New Scientist

Clean Air Helps the Economy

Environmental regulation doesn’t kill jobs; it creates them.

Power station smokestacks.
Digital Vision/Thinkstock images.

In December, the Obama administration approved long-overdue environmental regulations requiring U.S. power plants to reduce emissions of mercury, arsenic, and other toxic metals. The Mercury and Air Toxics Standards, or air toxics rule, is expected to prevent up to 11,000 premature deaths a year and have many other health benefits. And yet conservative members of Congress oppose it.

Why? Because they say it will “kill jobs.” This is a familiar tactic for politicians opposed to any sort of regulation. Conservatives have been scarily disciplined in appending the job-killing label to all regulations, both old and new.

As somebody who has been on the front line of this particular battle, I’m afraid to say that the tactic seems to have resonance. Of course, it has also been a disaster for those interested in a true assessment of regulation’s impacts on the economy.

The rationale for attaching the job-killing label to nearly all mentions of regulation is pretty clear: Even 32 months after the official end of the recession, the U.S. continues to have a joblessness crisis. While the overall unemployment rate has fallen from its 10 percent peak in October 2009 to 8.3 percent last month, the large majority of this decline was explained not by increased job creation, but by a drop in people classifying themselves as actively looking for work.

Conservatives are, in short, hoping to convert the public’s justifiable concern about joblessness into support for their decades-long battle against robust environmental, labor, and financial regulations.

Voters who might normally be skeptical of efforts to halt regulations that would protect them from mercury and arsenic spewed into the atmosphere could be more receptive to arguments that they should be postponed so as not to threaten an already fragile economic recovery.

These arguments are how I entered this debate. I’m not a regulatory expert, but I am a macroeconomist and thus know what does and does not impact overall job growth. Textbook macroeconomics indicates that, from the perspective of job creation, the best time to enact regulations that may require costly investments is precisely when the economy is depressed.

The reasoning is fairly straightforward. When the economy is functioning well, the impact of new environmental regulation on job growth is roughly neutral, for two reasons. First, the direct effects of regulatory changes generally cut in opposing directions. Take the economic impact of the air toxics rule. The rule requires investment in equipment to abate and control pollution, which will directly create jobs—people must be hired to manufacture and install the scrubbers, filters, and baghouses that will reduce toxic emissions. But this extra investment adds to the cost of producing energy. These costs are passed on to energy-using industries, which pass them on to consumers in the form of higher prices. That reduces demand for goods and services, and so destroys jobs.

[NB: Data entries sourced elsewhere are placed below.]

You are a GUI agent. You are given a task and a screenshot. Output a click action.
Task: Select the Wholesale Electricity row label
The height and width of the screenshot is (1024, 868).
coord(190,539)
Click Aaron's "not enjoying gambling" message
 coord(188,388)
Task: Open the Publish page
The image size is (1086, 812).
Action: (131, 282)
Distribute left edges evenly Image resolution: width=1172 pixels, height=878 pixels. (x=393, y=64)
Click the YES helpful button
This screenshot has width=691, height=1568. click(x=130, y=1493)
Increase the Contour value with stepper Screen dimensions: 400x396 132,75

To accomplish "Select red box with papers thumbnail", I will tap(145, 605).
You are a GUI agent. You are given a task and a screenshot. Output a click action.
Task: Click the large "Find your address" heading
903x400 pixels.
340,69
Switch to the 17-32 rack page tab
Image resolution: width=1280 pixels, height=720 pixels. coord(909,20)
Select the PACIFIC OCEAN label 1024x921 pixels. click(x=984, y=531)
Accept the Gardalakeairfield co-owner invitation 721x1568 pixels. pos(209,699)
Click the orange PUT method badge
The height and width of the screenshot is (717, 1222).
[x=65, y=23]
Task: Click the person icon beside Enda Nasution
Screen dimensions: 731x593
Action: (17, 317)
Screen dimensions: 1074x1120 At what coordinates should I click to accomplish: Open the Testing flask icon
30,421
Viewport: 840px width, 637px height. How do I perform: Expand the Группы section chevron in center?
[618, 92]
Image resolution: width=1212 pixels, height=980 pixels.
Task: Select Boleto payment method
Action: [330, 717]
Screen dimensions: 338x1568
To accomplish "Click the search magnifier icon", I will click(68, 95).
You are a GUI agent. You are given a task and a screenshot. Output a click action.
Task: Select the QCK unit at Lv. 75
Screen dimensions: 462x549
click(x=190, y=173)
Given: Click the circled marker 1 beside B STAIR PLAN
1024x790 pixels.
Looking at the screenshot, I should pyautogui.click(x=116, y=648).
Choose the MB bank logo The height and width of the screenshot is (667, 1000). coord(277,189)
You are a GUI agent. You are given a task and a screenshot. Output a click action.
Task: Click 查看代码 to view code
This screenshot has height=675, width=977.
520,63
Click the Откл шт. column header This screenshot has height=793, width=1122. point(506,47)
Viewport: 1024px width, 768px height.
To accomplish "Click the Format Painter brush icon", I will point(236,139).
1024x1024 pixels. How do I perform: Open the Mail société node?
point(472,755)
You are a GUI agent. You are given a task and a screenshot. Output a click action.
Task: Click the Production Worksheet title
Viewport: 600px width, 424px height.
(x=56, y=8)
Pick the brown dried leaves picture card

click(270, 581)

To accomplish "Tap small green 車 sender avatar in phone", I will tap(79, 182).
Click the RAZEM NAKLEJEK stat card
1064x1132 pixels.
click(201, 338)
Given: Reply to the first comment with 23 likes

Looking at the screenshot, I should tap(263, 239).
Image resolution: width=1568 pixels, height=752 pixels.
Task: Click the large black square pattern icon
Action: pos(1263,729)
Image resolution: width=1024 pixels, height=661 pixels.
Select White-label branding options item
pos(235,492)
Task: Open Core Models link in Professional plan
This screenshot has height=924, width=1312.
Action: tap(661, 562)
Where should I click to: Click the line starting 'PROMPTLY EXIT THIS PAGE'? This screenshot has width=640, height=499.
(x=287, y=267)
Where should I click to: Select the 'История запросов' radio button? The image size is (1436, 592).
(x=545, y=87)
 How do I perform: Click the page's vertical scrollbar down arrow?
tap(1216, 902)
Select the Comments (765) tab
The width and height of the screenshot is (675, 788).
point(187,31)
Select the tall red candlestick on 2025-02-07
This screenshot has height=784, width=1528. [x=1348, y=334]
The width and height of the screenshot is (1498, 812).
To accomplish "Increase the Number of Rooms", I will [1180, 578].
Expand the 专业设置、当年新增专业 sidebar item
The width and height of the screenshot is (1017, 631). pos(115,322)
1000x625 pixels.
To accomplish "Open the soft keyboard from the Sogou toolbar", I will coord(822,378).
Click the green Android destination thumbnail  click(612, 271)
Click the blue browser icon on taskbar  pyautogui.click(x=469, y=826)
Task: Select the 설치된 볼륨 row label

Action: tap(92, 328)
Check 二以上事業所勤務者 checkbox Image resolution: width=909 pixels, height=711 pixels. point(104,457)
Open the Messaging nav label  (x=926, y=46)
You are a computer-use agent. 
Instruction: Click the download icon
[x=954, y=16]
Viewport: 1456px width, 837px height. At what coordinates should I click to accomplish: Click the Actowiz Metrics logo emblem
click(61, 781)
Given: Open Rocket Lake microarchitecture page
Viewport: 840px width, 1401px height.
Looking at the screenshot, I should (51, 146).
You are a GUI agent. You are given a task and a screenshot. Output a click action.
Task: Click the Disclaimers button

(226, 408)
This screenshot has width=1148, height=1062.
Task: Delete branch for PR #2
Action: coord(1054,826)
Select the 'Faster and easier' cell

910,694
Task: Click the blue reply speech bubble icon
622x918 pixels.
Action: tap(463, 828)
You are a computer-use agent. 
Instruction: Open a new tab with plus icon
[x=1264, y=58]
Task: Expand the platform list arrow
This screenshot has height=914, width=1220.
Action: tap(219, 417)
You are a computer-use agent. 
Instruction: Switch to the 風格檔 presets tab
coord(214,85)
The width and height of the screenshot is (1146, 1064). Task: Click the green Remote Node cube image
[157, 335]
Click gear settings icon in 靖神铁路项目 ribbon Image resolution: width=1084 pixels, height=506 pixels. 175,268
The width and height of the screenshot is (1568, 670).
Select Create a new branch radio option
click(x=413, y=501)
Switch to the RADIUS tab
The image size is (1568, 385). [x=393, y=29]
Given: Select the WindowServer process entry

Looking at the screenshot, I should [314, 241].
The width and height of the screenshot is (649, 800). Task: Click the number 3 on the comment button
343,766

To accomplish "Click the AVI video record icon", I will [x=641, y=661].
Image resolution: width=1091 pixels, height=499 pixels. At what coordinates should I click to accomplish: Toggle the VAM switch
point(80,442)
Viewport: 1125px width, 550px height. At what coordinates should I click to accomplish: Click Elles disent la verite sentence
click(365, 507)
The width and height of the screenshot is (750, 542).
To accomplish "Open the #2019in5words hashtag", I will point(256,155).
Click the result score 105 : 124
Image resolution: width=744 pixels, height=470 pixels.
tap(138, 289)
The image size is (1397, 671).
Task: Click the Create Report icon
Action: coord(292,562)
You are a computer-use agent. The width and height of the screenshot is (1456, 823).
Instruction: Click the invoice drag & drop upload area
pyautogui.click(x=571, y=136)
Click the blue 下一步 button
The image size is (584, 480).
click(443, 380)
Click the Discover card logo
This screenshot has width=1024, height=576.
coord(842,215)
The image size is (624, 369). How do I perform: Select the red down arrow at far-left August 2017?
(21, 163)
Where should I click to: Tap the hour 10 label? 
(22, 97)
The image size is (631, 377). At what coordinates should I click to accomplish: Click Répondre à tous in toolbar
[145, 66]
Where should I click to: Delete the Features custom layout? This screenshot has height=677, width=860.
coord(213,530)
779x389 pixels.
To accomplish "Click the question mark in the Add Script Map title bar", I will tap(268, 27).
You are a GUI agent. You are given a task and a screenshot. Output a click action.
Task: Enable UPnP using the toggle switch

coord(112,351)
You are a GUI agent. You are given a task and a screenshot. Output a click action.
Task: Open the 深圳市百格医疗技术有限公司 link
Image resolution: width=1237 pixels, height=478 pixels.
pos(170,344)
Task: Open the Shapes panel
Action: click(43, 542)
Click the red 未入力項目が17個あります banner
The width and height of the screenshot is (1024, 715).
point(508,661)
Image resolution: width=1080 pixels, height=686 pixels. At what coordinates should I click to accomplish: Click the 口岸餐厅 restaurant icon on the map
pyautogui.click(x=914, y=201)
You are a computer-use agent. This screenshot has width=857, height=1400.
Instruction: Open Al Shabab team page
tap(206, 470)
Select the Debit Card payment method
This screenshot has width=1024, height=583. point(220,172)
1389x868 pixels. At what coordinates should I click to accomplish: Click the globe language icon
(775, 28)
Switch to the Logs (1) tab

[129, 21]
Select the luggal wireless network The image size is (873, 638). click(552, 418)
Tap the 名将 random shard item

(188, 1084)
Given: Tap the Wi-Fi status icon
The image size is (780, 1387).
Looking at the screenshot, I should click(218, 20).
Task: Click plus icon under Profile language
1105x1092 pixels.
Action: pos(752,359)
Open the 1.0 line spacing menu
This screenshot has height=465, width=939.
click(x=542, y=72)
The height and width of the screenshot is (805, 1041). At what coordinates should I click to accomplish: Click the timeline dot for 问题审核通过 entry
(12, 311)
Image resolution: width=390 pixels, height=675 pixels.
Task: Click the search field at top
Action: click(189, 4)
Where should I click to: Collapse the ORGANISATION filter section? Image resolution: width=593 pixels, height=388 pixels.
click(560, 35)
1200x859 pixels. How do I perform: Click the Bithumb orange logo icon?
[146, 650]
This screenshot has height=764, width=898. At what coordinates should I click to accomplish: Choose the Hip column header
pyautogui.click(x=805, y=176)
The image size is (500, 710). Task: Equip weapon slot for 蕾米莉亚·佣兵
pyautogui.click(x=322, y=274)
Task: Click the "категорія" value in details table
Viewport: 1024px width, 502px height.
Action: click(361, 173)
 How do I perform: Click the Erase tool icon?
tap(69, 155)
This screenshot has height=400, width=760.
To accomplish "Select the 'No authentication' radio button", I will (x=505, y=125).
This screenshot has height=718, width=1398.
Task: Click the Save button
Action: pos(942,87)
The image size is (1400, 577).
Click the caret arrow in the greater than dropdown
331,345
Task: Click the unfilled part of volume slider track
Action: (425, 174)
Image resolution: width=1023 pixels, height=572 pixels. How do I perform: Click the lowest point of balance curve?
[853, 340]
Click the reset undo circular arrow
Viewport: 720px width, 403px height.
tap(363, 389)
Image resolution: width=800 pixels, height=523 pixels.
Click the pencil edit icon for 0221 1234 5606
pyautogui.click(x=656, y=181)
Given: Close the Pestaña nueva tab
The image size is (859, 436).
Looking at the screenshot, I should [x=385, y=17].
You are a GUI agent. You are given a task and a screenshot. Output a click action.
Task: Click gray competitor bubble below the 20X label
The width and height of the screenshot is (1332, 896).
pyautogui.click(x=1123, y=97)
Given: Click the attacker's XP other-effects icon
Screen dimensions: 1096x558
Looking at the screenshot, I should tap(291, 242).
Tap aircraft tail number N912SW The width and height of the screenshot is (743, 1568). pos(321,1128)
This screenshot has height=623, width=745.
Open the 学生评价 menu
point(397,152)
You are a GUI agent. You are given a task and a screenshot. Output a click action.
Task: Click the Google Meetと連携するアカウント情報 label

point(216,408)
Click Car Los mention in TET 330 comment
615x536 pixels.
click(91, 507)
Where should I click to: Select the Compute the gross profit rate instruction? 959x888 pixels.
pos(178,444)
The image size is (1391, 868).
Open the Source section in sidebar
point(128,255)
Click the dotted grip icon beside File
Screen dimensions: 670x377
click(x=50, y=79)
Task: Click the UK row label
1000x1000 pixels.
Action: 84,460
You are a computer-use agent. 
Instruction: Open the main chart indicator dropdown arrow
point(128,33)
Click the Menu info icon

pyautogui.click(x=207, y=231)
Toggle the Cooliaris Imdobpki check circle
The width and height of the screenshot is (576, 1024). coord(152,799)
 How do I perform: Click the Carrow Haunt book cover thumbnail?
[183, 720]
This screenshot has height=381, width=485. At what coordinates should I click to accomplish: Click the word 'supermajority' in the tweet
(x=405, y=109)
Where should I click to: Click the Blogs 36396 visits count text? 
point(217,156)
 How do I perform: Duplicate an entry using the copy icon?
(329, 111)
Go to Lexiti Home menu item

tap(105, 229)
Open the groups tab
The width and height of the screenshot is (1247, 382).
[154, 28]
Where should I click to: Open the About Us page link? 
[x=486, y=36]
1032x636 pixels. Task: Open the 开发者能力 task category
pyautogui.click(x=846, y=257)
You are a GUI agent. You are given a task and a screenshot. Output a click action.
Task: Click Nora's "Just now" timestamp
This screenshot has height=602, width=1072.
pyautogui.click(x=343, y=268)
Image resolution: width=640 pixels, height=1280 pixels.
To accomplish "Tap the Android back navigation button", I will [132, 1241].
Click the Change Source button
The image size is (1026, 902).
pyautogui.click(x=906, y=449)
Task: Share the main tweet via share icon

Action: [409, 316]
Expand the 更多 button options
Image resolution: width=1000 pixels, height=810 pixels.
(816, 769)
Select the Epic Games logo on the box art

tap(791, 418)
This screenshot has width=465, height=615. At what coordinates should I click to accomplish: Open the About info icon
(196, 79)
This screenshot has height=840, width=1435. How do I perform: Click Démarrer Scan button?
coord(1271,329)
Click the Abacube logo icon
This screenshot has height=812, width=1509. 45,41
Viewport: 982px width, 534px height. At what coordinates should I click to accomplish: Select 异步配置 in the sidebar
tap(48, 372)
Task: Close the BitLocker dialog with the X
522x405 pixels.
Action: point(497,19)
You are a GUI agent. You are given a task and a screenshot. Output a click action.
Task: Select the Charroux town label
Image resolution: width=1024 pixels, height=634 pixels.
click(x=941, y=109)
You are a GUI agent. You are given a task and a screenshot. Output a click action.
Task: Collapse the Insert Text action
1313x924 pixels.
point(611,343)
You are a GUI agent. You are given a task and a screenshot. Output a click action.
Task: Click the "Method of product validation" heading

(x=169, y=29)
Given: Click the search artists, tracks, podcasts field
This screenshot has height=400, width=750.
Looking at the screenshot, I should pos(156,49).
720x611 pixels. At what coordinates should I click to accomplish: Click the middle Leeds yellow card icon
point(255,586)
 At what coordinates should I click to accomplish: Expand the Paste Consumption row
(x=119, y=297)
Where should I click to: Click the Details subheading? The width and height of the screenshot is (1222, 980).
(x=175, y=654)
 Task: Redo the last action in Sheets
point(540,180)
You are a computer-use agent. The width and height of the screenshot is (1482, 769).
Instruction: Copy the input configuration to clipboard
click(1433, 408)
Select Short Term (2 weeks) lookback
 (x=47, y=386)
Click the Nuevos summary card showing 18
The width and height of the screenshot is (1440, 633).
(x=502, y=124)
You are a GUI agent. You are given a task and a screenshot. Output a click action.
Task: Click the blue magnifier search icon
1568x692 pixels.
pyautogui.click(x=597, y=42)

Generally, these direct influences cancel each other out. Even if they don’t, the second reason for regulation’s neutral effect on jobs comes into play: the central bank. In an effort to hit its overall inflation and unemployment targets, a nation’s central bank—in the U.S., the Federal Reserve—will simply sterilize any change in job growth stemming from regulatory changes by adjusting interest rates to spur or slow economic activity.

So when the economy is behaving well, environmental regulatory changes are generally irrelevant to job growth. But when the economy is not functioning well, regulatory changes are very likely to create jobs.

There are three reasons for this. First, investments in pollution abatement and control do not threaten to crowd out other investments by monopolizing scarce financial capital and hence pushing up interest rates. Financial capital is not scarce during recessions, but opportunities to undertake real investment projects are.

Second, increases in energy costs following the implementation of new rules are unlikely to be passed on to consumers. With lots of excess supply around, firms are not in the position to raise the price of their goods without worrying about the effects on demand. Further, profit margins in the U.S. corporate sector are at a 45-year high, meaning that increased costs can easily be absorbed by companies through reduced profits. Empirical research shows that high profit margins do indeed provide such buffers against price increases.

Lastly, the boost to employment provided by new investments accompanied by muted price responses will not be neutralized by the Federal Reserve, at least not in the next few years, as it has committed to holding interest rates low until unemployment returns to more normal levels.

In the specific case of the air toxics rule, my research indicates that the net impact of the regulations will be to add about 100,000 jobs to the U.S. economy by the end of 2015.

I should be clear: This would not make a large dent in the unemployment figures. But the toxics rule isn’t meant to be a job creation program—it is meant to provide improvements to health and quality of life. And in this primary purpose the research is undeniable that it will hit its target. Holding up its enactment based on fear-mongering about jobs is exactly wrong. In fact, pushing forward with it while the economy is depressed would add a modest knock-on benefit of job growth to the much larger benefits it will provide to health and quality of life.